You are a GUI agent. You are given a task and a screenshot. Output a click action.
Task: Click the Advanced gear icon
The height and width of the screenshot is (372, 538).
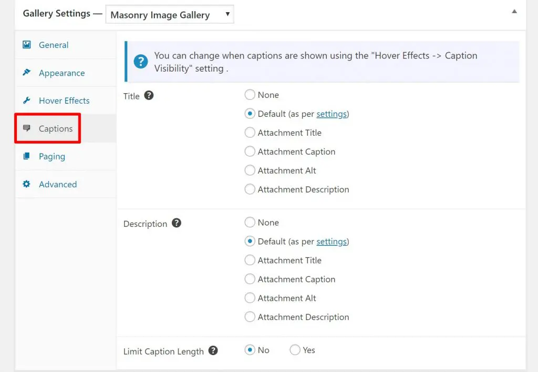click(x=27, y=184)
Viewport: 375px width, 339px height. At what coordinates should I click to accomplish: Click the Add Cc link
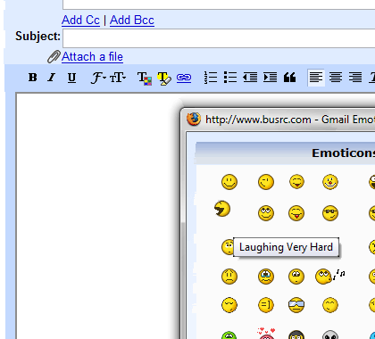pyautogui.click(x=80, y=21)
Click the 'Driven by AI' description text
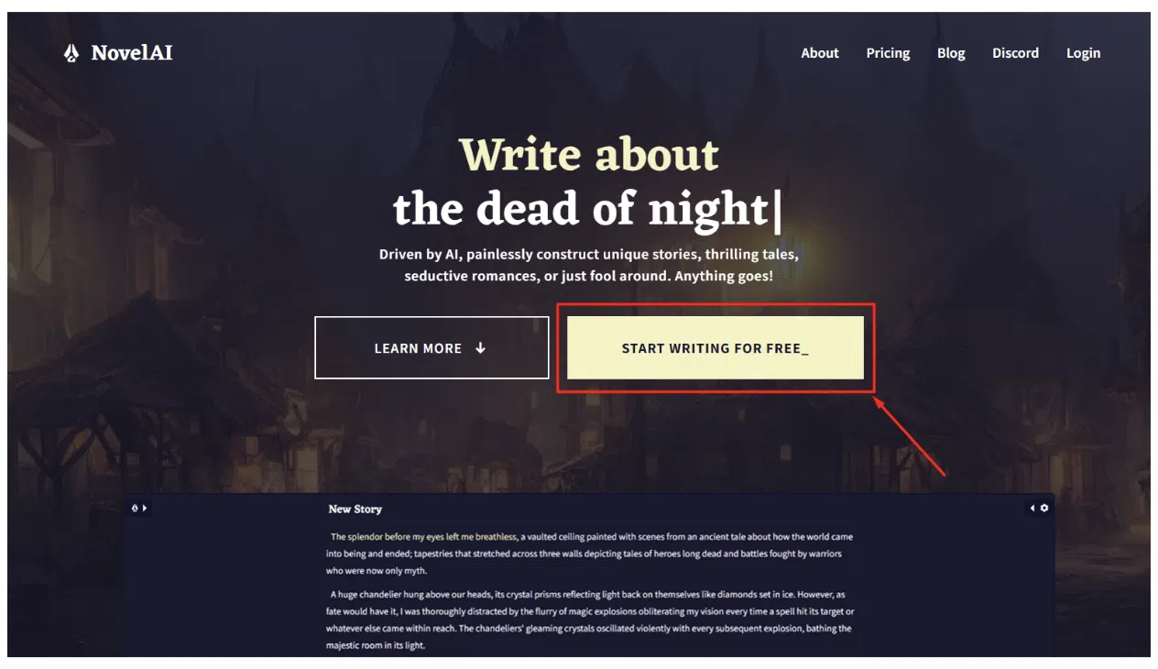The image size is (1158, 669). coord(589,265)
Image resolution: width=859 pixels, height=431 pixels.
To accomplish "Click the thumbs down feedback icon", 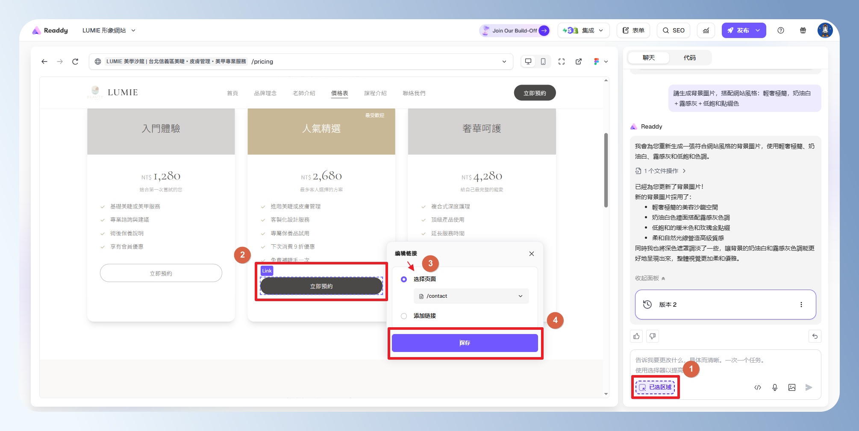I will pyautogui.click(x=653, y=336).
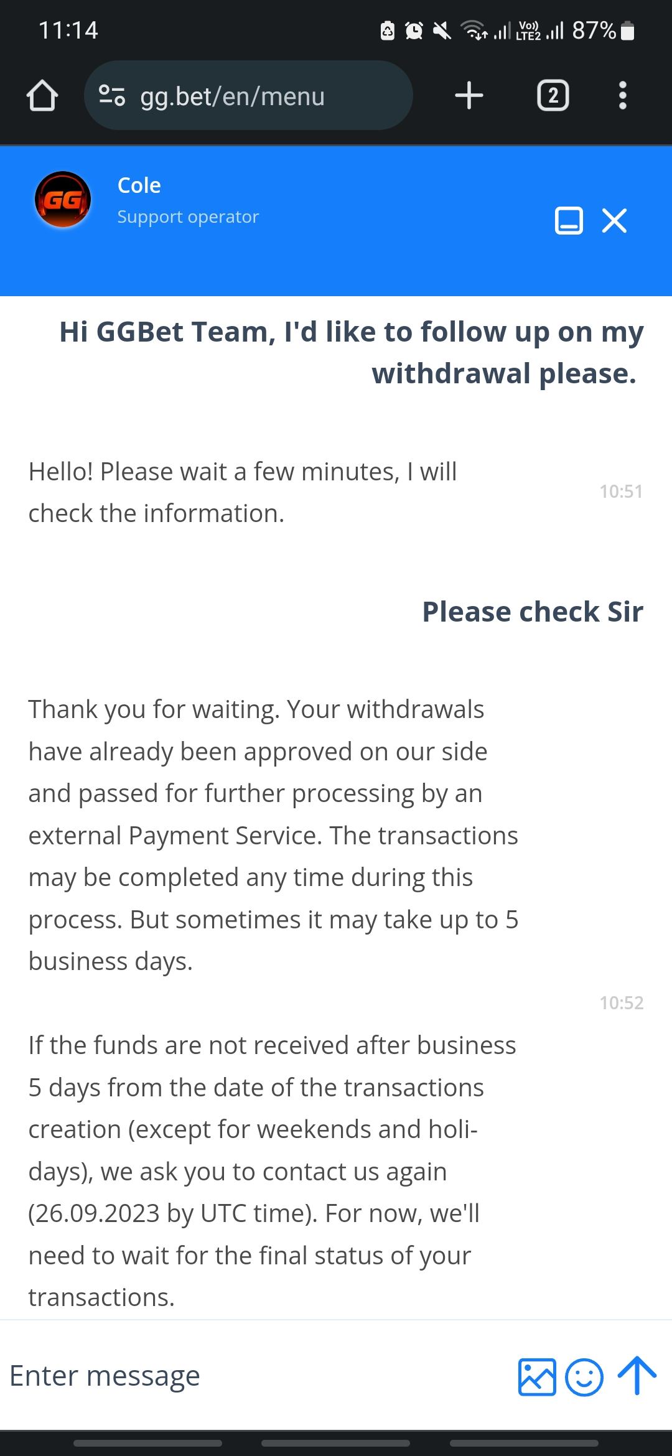Screen dimensions: 672x1456
Task: Open the browser three-dot menu
Action: tap(622, 96)
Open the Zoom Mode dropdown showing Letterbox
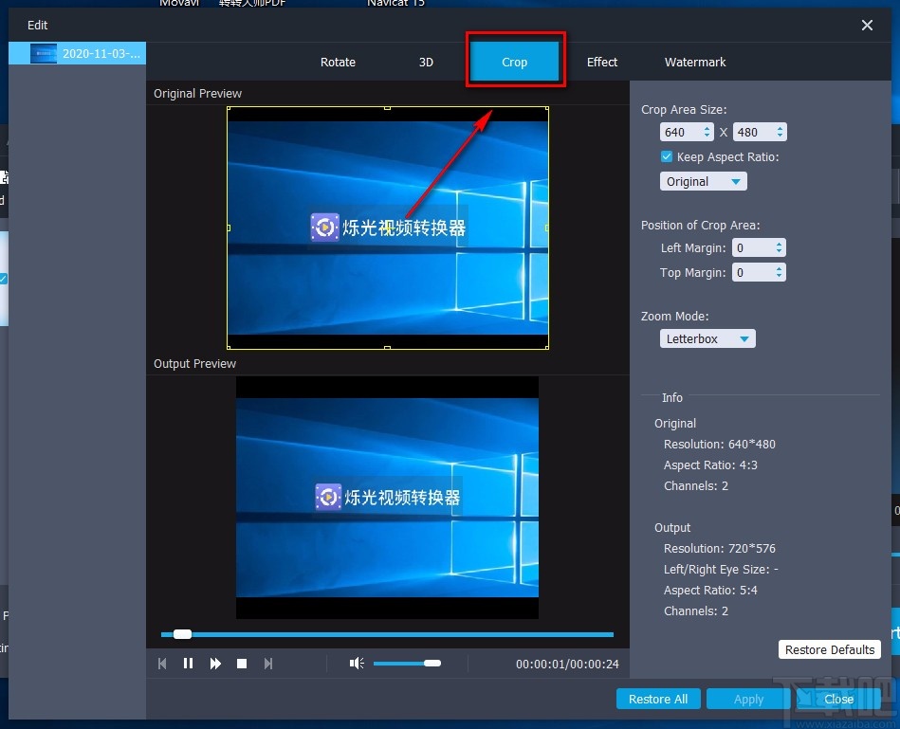The height and width of the screenshot is (729, 900). [707, 338]
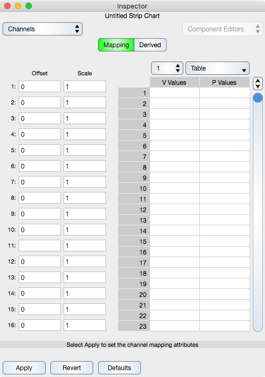Open the Channels popup menu

point(42,29)
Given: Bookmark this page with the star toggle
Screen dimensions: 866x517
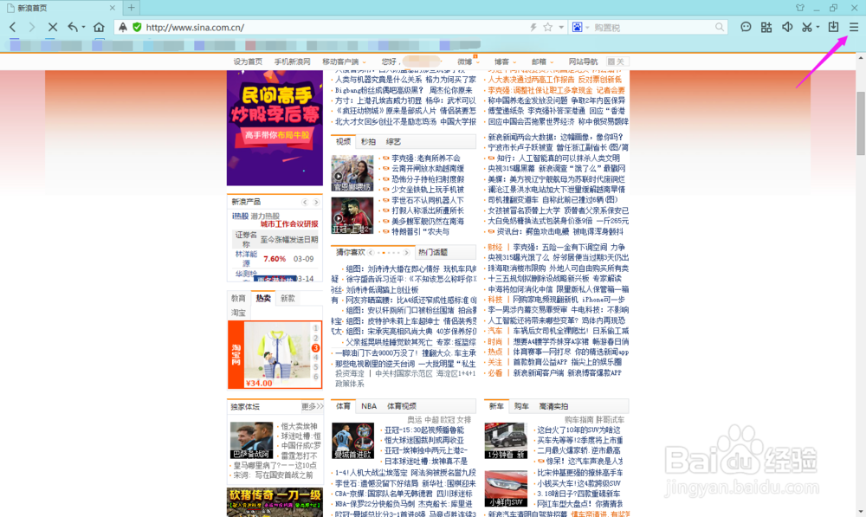Looking at the screenshot, I should pyautogui.click(x=547, y=27).
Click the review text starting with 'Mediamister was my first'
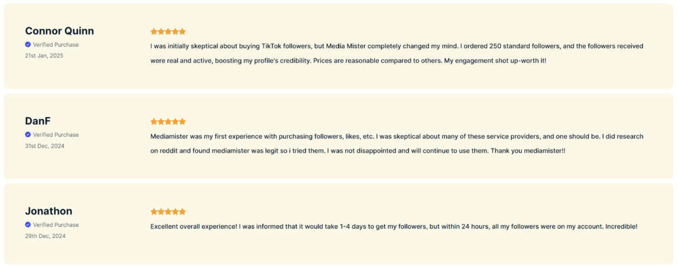The height and width of the screenshot is (267, 679). click(x=397, y=143)
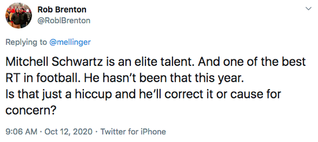Open the Rob Brenton display name link
Image resolution: width=318 pixels, height=142 pixels.
[x=62, y=9]
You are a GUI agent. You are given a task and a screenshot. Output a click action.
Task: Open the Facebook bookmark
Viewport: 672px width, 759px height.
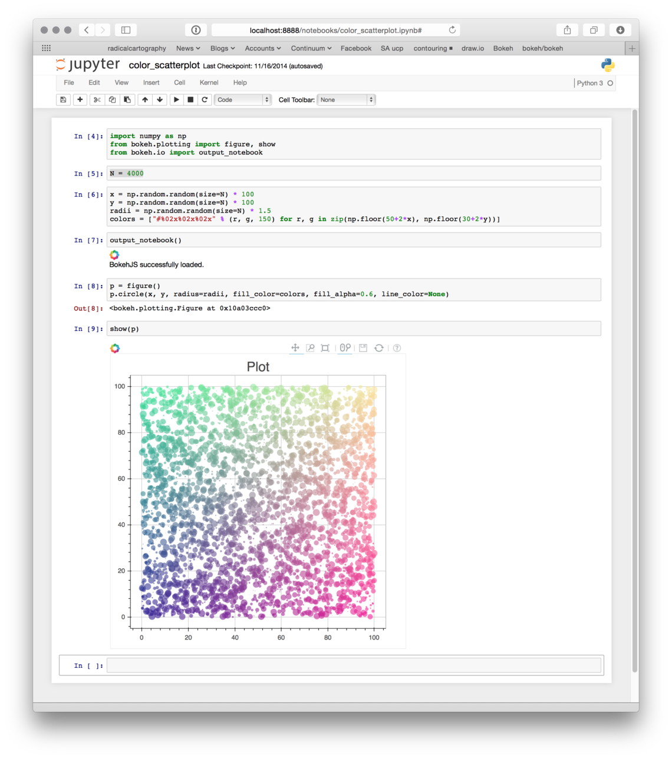(x=356, y=48)
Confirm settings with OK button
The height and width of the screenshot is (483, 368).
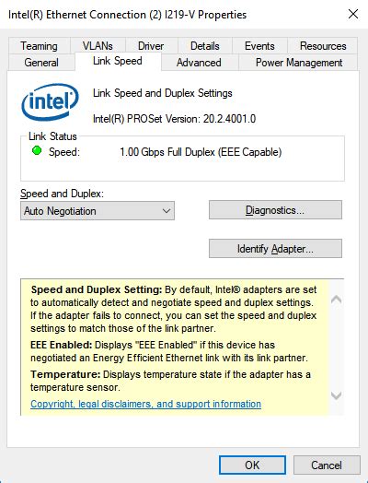pyautogui.click(x=252, y=465)
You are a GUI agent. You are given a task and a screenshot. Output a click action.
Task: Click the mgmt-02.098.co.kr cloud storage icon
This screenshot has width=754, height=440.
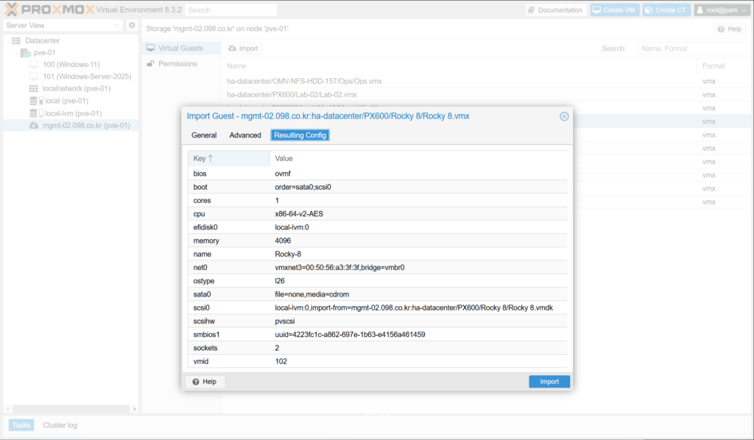tap(34, 126)
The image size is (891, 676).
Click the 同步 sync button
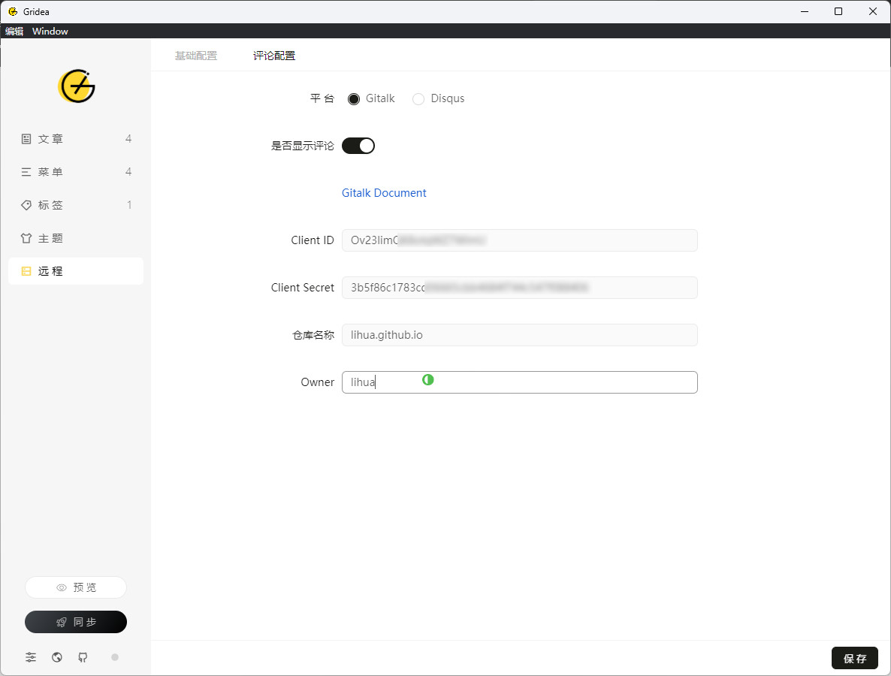click(76, 622)
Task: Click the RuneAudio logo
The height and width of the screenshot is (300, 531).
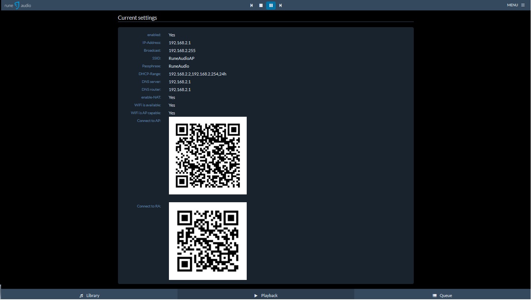Action: pos(17,5)
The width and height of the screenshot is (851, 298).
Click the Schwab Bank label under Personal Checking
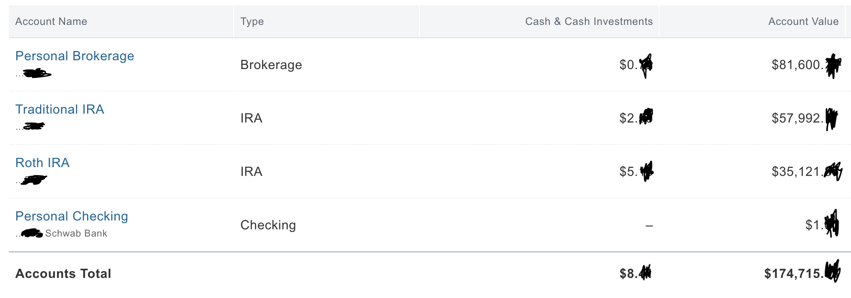pyautogui.click(x=76, y=234)
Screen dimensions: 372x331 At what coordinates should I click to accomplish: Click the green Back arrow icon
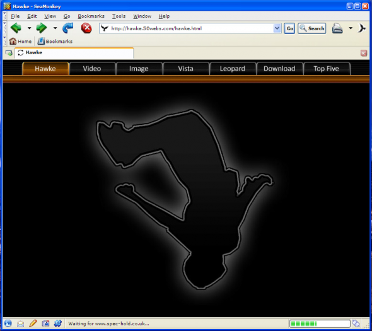[16, 28]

> Work task:
For the entries above, print exactly the lines between the one with "Task: Click the mgmt-02.098.co.kr" and the one with "The width and", inclusive, with no pictures.

> Solution:
Task: Click the mgmt-02.098.co.kr cloud storage icon
This screenshot has width=754, height=440.
tap(34, 126)
The image size is (891, 676).
Click the 同步 sync button
click(76, 622)
Task: Click the RuneAudio logo
The height and width of the screenshot is (300, 531).
Action: pos(17,5)
The width and height of the screenshot is (851, 298).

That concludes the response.